### Estratto del documento

________________________

Come già nei casi delle due attrici dell’Est, anche mentre risuona la sua voce scorre sullo schermo la versione italiana degli esametri virgiliani, ma senza dare l’impressione di una mera trasposizione linguistica: si direbbe, piuttosto, di assistere al sovrapporsi di due codici comunicativi – la parola scritta e il puro suono – ciascuno dei quali aggiunge qualcosa all’altro, lo integra con un ulteriore carico di sentimento o di pensiero. E questo incrocio di percezioni, questa sorta di scambio nelle alchimie interiori dello spettatore appare come uno dei risultati più sorprendenti dello spettacolo degli Anagoor, dove i brani poetici sollecitano la mente e gli interventi con funzione in qualche modo esplicativa suscitano invece un’insondabile, profonda commozione.

________________________

### Obiettivo dichiarato 1
Elenca tutti i verbi di modo finito presenti nella frase dell'estratto che inizia con "E questo incrocio di percezioni".

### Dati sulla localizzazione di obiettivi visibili
________________________

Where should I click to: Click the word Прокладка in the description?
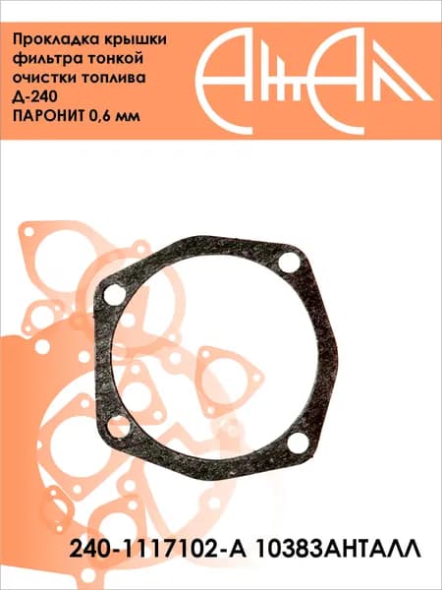click(x=53, y=40)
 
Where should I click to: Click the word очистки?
click(x=43, y=79)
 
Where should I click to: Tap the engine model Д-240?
click(x=35, y=97)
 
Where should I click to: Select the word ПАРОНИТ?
click(x=48, y=116)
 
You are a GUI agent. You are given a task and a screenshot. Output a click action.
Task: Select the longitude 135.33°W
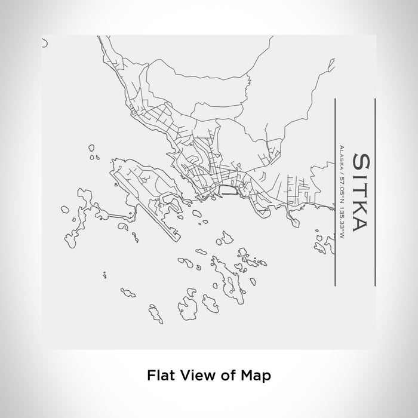pos(341,220)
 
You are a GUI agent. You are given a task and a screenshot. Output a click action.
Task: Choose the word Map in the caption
pos(256,376)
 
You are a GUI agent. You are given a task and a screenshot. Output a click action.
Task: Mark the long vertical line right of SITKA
pos(374,192)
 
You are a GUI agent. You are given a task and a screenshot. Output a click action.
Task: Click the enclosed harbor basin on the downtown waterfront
pos(229,190)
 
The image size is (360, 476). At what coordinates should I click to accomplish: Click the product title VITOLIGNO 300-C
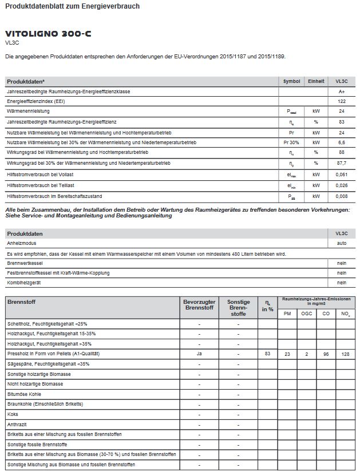[x=48, y=34]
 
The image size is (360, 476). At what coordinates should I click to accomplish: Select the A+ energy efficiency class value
[x=342, y=91]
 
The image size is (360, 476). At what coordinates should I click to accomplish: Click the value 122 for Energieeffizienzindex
[x=342, y=101]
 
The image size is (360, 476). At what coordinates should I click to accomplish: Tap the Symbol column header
[x=291, y=81]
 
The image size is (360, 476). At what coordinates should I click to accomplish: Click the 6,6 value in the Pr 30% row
[x=342, y=142]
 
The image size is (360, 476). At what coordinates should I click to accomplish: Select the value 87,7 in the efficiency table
[x=342, y=163]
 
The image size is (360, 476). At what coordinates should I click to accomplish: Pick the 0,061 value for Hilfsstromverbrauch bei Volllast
[x=342, y=174]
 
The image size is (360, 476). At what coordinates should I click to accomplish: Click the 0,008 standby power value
[x=342, y=196]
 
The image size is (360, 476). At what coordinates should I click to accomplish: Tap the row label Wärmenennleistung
[x=28, y=111]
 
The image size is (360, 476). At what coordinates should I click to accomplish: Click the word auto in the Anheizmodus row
[x=342, y=243]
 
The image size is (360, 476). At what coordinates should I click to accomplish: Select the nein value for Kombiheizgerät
[x=342, y=283]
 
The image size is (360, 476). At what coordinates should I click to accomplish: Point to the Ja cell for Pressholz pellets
[x=199, y=354]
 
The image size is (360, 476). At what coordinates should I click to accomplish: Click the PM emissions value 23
[x=287, y=355]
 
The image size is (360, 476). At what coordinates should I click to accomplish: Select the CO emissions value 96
[x=326, y=355]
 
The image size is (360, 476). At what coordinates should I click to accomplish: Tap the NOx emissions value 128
[x=345, y=355]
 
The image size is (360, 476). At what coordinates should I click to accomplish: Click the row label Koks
[x=13, y=414]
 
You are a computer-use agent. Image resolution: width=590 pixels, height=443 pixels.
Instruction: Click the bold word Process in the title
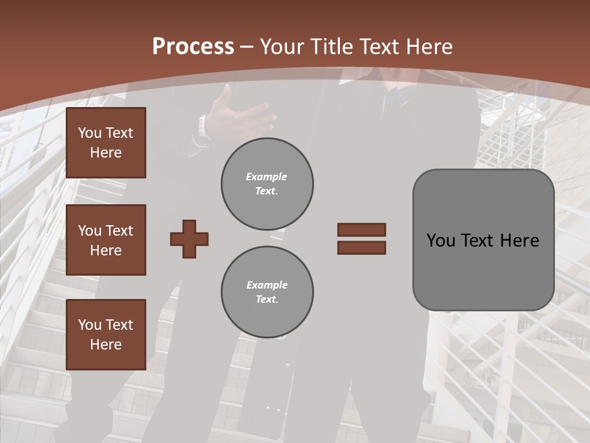coord(193,46)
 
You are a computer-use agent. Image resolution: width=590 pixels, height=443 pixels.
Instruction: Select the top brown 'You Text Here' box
coord(106,143)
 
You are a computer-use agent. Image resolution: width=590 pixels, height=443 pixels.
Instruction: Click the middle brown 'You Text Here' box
coord(106,240)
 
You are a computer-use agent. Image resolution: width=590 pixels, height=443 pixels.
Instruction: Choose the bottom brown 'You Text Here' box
coord(106,335)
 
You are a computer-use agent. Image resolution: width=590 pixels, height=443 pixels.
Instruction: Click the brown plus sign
coord(189,239)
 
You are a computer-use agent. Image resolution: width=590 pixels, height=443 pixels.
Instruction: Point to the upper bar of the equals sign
coord(361,229)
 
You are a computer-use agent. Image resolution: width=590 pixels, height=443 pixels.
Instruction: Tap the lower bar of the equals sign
coord(361,248)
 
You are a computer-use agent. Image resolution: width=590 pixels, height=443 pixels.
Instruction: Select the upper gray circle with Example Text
coord(267,183)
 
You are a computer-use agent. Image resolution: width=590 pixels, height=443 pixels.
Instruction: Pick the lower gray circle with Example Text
coord(267,292)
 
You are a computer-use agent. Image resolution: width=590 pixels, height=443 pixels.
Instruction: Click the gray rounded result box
coord(483,240)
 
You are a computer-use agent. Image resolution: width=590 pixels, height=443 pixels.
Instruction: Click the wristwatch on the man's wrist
coord(203,129)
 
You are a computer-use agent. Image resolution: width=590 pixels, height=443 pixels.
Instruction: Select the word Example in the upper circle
coord(267,177)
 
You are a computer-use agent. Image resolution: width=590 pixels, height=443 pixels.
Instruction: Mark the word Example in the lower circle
coord(267,285)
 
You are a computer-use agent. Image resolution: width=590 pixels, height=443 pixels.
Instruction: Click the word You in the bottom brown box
coord(90,325)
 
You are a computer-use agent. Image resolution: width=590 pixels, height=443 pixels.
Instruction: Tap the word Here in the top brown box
coord(106,153)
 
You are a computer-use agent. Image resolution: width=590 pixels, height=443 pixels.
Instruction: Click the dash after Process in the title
coord(247,47)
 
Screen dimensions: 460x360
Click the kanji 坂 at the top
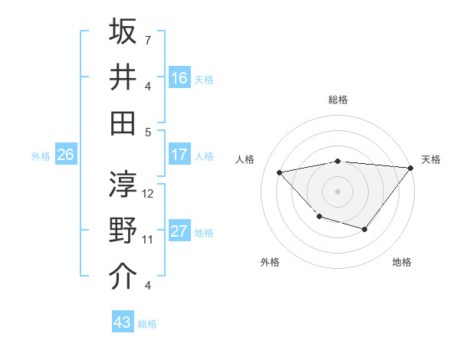123,32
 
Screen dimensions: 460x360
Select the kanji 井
123,77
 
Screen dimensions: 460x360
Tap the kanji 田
123,122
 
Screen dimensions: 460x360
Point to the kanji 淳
123,185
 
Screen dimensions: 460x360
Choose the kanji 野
123,231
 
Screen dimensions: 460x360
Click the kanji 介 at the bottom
123,277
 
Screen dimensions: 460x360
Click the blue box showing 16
179,77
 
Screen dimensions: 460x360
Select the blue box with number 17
179,155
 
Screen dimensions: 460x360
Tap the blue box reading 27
179,231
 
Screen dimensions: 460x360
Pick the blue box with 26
65,155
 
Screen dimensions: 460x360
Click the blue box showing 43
123,322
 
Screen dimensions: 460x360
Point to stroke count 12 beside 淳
149,194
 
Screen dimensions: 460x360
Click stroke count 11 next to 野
148,240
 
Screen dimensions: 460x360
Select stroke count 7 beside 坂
148,40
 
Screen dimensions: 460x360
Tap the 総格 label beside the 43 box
148,324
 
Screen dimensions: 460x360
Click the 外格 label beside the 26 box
41,156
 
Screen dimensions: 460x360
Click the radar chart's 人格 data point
280,172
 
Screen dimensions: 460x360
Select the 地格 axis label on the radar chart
402,263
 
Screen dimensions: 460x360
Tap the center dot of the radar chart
337,191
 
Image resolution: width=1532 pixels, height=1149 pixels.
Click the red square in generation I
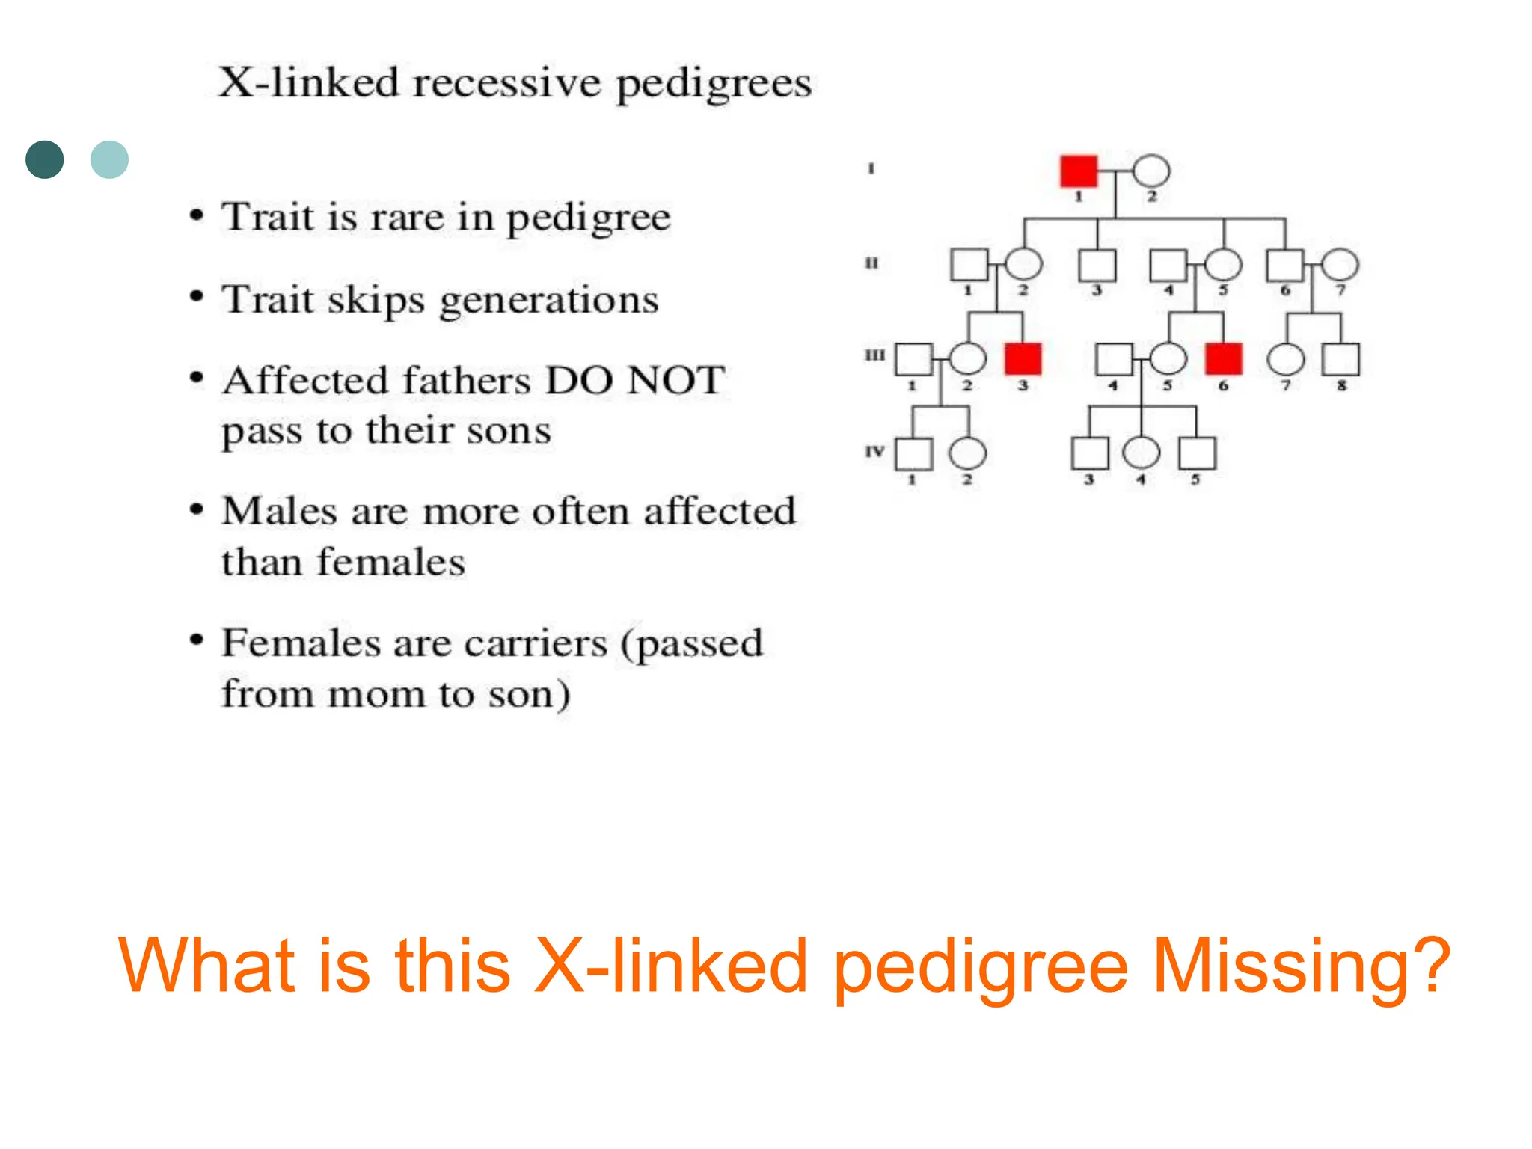(x=1078, y=171)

________________________

### Obiettivo dichiarato 2
Nei record, parti dalla riga che contiene "the efficiency table" e fermati dopo quella che contiene "[x=342, y=196]". Riscrivi solo queste righe sostituendo "value" con "entry" e lasciando invariato tutto il resto.

### Output corretto 1
appare, sollecitano, suscitano

### Output corretto 2
The image size is (360, 476). At what coordinates should I click to accomplish: Select the entry 87,7 in the efficiency table
[x=342, y=163]
 
The image size is (360, 476). At what coordinates should I click to accomplish: Pick the 0,061 entry for Hilfsstromverbrauch bei Volllast
[x=342, y=174]
 
The image size is (360, 476). At what coordinates should I click to accomplish: Click the 0,008 standby power entry
[x=342, y=196]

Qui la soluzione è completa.